[start of Dataset rows]
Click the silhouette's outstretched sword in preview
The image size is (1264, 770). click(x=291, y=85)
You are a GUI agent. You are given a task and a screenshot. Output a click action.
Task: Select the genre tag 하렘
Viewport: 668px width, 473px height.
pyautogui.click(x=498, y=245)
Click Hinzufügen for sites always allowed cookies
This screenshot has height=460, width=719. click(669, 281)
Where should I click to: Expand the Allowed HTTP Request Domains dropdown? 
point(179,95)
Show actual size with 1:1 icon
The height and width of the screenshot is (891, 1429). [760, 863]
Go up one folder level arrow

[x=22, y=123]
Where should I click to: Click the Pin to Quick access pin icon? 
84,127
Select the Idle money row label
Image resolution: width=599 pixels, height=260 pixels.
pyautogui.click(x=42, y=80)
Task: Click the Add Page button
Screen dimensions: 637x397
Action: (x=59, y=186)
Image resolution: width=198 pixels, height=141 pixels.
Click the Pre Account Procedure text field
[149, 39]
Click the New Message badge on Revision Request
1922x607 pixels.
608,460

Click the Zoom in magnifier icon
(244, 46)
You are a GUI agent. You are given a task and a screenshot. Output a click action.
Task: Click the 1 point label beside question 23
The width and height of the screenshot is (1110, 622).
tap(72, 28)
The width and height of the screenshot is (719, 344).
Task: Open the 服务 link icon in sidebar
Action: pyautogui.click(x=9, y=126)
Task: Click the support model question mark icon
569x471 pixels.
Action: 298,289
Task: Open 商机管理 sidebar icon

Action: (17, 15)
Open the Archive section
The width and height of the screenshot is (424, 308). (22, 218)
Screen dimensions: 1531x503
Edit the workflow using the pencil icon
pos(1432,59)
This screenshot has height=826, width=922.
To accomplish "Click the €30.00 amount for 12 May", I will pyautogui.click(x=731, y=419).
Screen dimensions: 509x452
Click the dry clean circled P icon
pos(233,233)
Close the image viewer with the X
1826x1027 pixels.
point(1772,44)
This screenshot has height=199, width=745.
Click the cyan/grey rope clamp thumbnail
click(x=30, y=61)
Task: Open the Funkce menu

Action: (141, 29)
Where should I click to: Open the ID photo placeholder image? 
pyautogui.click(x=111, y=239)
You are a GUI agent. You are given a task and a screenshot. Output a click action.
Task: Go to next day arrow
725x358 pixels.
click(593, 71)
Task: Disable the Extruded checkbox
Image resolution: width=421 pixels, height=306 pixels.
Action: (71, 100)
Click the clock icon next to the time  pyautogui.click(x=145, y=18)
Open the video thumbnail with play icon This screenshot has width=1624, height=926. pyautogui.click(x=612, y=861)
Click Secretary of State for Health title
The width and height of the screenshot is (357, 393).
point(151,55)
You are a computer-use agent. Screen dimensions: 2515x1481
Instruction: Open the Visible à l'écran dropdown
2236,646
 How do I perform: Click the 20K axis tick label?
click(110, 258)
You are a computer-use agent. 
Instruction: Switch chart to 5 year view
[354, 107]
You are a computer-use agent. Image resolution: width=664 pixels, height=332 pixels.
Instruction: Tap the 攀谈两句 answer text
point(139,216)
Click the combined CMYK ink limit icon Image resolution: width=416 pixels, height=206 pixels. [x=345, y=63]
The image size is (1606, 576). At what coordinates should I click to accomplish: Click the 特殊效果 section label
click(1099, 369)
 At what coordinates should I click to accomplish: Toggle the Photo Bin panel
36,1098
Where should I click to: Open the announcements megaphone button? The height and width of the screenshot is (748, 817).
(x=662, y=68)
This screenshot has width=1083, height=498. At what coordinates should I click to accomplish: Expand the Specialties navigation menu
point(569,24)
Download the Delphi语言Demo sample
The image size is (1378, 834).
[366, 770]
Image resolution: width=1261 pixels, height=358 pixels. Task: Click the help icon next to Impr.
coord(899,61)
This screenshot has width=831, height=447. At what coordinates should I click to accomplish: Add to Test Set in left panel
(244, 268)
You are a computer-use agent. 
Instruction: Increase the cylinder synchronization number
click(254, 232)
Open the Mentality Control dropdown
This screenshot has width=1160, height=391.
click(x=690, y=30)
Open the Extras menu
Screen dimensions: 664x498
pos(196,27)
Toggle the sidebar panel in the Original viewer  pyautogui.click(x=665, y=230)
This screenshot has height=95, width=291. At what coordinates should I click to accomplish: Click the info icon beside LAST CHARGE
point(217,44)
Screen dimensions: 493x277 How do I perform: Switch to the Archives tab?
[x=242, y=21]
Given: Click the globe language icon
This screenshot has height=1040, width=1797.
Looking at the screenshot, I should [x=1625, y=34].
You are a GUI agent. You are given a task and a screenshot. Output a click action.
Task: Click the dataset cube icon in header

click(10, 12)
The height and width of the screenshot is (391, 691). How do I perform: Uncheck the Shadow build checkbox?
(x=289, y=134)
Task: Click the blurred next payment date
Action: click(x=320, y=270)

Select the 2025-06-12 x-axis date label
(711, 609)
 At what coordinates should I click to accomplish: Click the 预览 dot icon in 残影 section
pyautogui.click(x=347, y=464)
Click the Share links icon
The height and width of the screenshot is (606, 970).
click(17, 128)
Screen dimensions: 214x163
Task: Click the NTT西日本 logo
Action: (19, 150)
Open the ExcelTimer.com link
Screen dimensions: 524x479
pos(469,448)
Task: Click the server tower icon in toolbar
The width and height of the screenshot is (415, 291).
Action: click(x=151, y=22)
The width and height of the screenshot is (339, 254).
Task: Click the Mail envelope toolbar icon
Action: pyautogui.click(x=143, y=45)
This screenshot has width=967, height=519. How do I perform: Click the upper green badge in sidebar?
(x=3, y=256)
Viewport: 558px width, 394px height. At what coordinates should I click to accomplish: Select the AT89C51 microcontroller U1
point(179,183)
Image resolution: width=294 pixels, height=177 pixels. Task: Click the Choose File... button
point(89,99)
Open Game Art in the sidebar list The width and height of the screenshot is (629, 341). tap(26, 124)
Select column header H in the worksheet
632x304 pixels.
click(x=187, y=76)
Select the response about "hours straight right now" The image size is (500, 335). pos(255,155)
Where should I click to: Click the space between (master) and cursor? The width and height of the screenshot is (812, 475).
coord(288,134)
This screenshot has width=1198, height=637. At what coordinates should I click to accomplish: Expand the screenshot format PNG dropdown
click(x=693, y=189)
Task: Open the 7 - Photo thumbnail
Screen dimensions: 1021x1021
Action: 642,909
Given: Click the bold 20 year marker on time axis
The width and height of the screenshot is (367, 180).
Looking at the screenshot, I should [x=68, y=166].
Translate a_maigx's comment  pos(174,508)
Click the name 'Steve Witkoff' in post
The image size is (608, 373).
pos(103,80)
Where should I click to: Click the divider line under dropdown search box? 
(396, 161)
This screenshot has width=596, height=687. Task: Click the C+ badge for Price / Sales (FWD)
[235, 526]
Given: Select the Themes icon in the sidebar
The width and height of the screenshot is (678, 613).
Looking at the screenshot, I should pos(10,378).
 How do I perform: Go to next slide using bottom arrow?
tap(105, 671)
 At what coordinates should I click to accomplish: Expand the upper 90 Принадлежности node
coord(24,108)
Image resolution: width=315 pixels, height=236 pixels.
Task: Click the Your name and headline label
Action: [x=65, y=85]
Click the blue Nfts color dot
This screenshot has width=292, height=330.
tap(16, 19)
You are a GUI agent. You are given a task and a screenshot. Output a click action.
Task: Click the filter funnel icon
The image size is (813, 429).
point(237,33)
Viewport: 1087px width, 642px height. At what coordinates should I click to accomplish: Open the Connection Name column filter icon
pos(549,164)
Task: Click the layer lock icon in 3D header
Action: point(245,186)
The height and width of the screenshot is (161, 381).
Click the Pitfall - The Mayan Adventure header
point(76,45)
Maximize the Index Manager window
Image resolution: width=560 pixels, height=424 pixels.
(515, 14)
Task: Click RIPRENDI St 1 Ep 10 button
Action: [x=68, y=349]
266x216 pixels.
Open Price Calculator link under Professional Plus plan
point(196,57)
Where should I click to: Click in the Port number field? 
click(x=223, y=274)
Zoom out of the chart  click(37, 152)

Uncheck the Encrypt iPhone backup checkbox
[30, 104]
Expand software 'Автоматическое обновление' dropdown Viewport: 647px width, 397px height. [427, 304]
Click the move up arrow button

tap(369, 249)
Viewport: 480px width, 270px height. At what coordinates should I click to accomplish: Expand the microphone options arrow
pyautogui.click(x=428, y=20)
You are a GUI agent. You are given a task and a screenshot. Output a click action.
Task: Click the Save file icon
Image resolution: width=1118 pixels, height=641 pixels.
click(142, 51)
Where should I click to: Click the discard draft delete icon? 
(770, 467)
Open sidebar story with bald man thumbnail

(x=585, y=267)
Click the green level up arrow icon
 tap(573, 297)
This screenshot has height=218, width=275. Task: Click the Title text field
[end of Dataset rows]
**Stated task**
Repeat the lines above exactly, everything from the line containing "Given: Select the Themes icon in the sidebar" down to the line containing "tap(105, 671)", with both of those lines included.

**Exercise solution**
Given: Select the Themes icon in the sidebar
The width and height of the screenshot is (678, 613).
Looking at the screenshot, I should pos(10,378).
 How do I perform: Go to next slide using bottom arrow?
tap(105, 671)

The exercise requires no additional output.